Forget AGI. Intelligence is Cheap.

Sam Lessin

Context:
I’ve been thinking a lot lately about where all this AI “intelligence” is really heading, especially as the cost per token keeps dropping and the number of players in the space explodes. Picture me in the backcountry, slaying pow, turning over this idea in my head: if intelligence becomes super cheap and abundant, does it actually retain any value? Or are we just racing to the bottom, commoditizing the very thing we’re all supposedly building toward?

Market Signal:
We’re already seeing this play out. The supply of “intelligence”—whether human or machine—is skyrocketing. Unless demand for intelligence somehow outpaces this supply (which I’m skeptical about), the market value of intelligence as a raw ingredient drops, fast. I don’t buy the old narrative that whoever gets to AGI first “owns” intelligence and wins the game. That story is, frankly, dead. Instead, we’ll see a world with tons of intelligence providers, and the price to access “base intelligence” will keep falling.

In this context, it’s hard to see how anyone (Anthropic, OpenAI, whoever) can hold anyone “ransom” over terms of use. If intelligence is a commodity, you just buy it from someone else. The marginal cost per token is the key metric her,e and as it approaches zero, the business model for selling generic intelligence gets shaky.

Takeaways:

  • Base intelligence is becoming a commodity. The days of selling “raw tokens” as a differentiated, high-margin product are numbered.

  • . Specialized use cases, proprietary IP, and orchestration layers (think: routing, context, vertical integration) are where the business models will shake out.

  • The “power” analogy is instructive, but incomplete. Sure, electricity is regulated, but intelligence on the internet isn’t governed by the same borders or regulatory capture. Unless governments force everyone to use a single provider (unlikely), competition and abundance will drive prices and margins down.

  • Scarcity is where value accrues. What’s abundant is cheap; what’s scarce is valuable. The question for founders and investors is: what can you build on top of commoditized intelligence that isn’t abundant?

SaaS is Dead. Long Live Software.

Yoni Rechtman

Context:
We’re living through the SaaS comedown. The public markets have repriced pure software businesses, and the assumptions that underpinned SaaS as the “forever” business model (zero marginal cost, non-ephemeral value, and high switching costs) are all getting eroded by AI.

Market Signal:

  • Shrinking TAMs and Depressed Multiples: SaaS isn’t going away, but the market for it as we knew it isn’t growing. Multiples are down and likely staying there.

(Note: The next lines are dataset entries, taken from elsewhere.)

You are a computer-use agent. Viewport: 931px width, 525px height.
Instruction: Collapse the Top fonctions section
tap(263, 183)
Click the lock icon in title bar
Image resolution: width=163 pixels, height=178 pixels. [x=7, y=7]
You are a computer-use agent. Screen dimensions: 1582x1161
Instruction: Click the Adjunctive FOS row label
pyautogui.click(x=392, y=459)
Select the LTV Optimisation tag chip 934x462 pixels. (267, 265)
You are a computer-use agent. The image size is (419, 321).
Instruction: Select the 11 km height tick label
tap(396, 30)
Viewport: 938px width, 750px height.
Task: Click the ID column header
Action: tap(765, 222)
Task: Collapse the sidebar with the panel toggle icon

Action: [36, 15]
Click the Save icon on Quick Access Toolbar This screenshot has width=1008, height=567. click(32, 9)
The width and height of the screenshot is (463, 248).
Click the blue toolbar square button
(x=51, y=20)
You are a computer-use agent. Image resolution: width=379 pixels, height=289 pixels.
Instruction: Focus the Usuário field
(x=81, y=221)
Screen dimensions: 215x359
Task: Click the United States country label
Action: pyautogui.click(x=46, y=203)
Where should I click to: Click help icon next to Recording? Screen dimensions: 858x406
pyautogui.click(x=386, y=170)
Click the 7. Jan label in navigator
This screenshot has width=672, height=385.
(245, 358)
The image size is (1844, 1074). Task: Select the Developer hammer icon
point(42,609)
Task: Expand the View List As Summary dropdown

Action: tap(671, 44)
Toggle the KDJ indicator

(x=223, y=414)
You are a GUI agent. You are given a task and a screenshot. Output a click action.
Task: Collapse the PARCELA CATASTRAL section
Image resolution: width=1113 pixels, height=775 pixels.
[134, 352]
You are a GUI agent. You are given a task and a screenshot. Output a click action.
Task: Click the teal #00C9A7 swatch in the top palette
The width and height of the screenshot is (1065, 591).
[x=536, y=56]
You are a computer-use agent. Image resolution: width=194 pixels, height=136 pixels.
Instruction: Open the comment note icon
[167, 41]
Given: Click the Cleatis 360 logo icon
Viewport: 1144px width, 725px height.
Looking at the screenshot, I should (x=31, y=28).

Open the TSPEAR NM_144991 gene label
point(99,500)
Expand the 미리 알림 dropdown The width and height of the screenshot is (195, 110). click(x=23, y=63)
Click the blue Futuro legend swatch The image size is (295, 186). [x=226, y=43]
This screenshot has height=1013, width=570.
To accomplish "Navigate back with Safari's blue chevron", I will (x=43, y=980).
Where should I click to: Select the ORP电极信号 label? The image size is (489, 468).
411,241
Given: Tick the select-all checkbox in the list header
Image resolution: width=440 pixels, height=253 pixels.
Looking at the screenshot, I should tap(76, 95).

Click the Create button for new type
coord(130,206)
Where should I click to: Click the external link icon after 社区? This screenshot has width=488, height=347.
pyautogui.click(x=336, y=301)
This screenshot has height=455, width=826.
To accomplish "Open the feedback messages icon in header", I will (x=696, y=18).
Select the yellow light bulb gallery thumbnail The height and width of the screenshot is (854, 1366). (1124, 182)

  • Margin Compression: What used to be 25% income margins might be 10-11% going forward. The economic engine of SaaS is fundamentally dented.

  • AI Eating the Margins: AI increases marginal costs (inference isn’t free), accelerates value depreciation (new tools obsolete old ones faster), and destroys switching costs (software is easier to replicate and agents don’t care about brand loyalty).

Takeaways:

  • Software is Still a Business, Just Not the Same Business: Pure application software is starting to look more like traditional services: easy to start, hard to scale, low need for outside capital, and little defensibility.

  • Switching Costs Are King: The only way to preserve margins and pricing power is to build real switching costs—through network effects, brand, monopoly, or critical workflows.

  • Hybrid Models Win: The future is software bundled with services, hardware, or unique data. “Sin-eater” businesses, those that absorb operational risk or complexity, will persist (infra, security, fintech).

  • Don’t Bet Against the Models: Align with the foundation models. Don’t root for their limits instead, find ways to leverage their strengths.

  • The Next Big Opportunity: Connecting foundation models to high-value, complex real-world use cases is the biggest wealth creation opportunity in recent memory. It won’t look like the last SaaS/cloud wave.

Asks:

  • Founders: Stop pitching pure SaaS with “defensible” high margins unless you have a real moat. Show me your switching costs, your network effects, your hybrid model.

  • Operators: Rethink your margins and product strategy. How are you decommodifying your code? Where are you absorbing risk or creating lock-in?

  • Investors: Update your frameworks. The old SaaS multiples don’t apply. Look for new forms of defensibility, not just recurring revenue.